Radovan Karadžić sarà condannato e Mladić sarà finalmente catturato?
Per quanto riguarda Karadžić, credo che il patto scellerato sottoscritto con una parte dell’intelligence militare e politica che ha gestito la fine del conflitto e poi la sua cattura, lo salverà dall’ergastolo e sconterà i pochi anni di reclusione in un carcere/cottage, forse in Svezia come la presidentessa della Republica Srpska, Biljana Plavšic. È inquietante invece sapere che Mladić è un libero cittadino, si conosce il suo indirizzo, qualsiasi cosa della sua vita, ma che a tutt’oggi non si intravede alcuna possibilità di catturarlo. Quali le motivazioni? Cosa impedisce di trascinarlo all’Aja? Chi lo protegge a livello internazionale? Domande senza risposte, ma rimane il fatto che fino a quando non si porterà Mladić di fronte al Tpi dell’Aja non potrà iniziare la lunga fase della “rielaborazione del lutto” delle donne di Srebrenica.

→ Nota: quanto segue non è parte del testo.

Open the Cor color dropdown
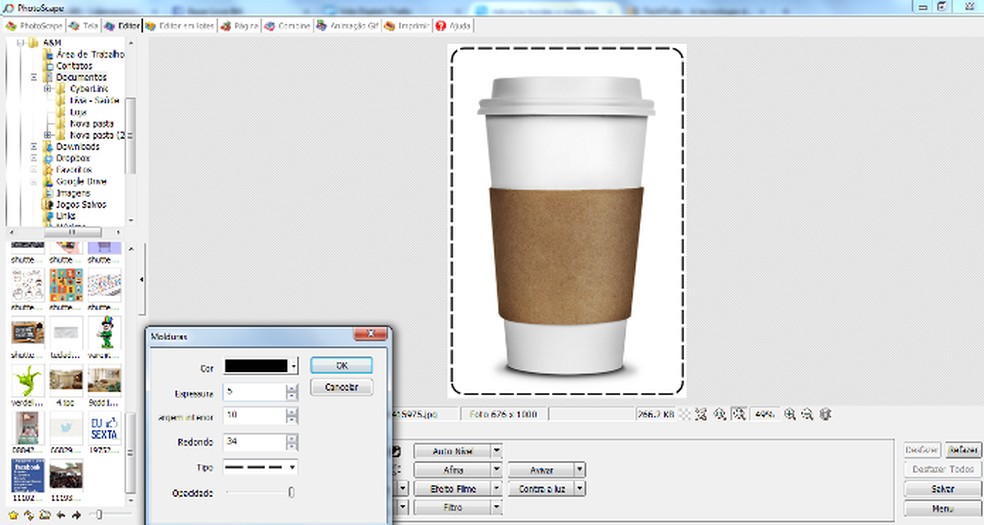The width and height of the screenshot is (984, 525). point(292,367)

Il Tribunale per i crimini di guerra nella ex Jugoslavia potrà portare a termine il suo mandato o alla fine le potenze che siedono nel Consiglio di sicurezza dell’Onu come membri permanenti riusciranno a smontarlo pezzo per pezzo e a chiuderlo?
Il Tpi è un organismo sovranazionale con funzioni e autorità speciali che spesso si muove su linee di principio non sufficienti a obbligare gli Stati a farsi consegnare i criminali di guerra, come nel caso di Mladić. Il suo mandato scade nel 2014 e sebbene il Consiglio di sicurezza delle Nazioni Unite ha ribadito che non cederà alcun processo alle corti nazionali e che si potrà continuare a ricercare i criminali di guerra (espressamente Mladić e Hadzić) ci sono così tanti documenti da esaminare che tre anni e mezzo sono assolutamente insufficienti a formulare giuste condanne. Alla fine del mandato i membri permanenti del Consiglio di sicurezza, fatto salvo l’encomiabile lavoro dei giudici (molte volte sottovalutato) chiuderanno il sipario in fretta e probabilmente non rinnoveranno il mandato perché è evidente il contrasto tra l’essenza del Tpi e gli Stati nazionali, tra realpolitik e giuste aspettative delle popolazioni ad avere giustizia.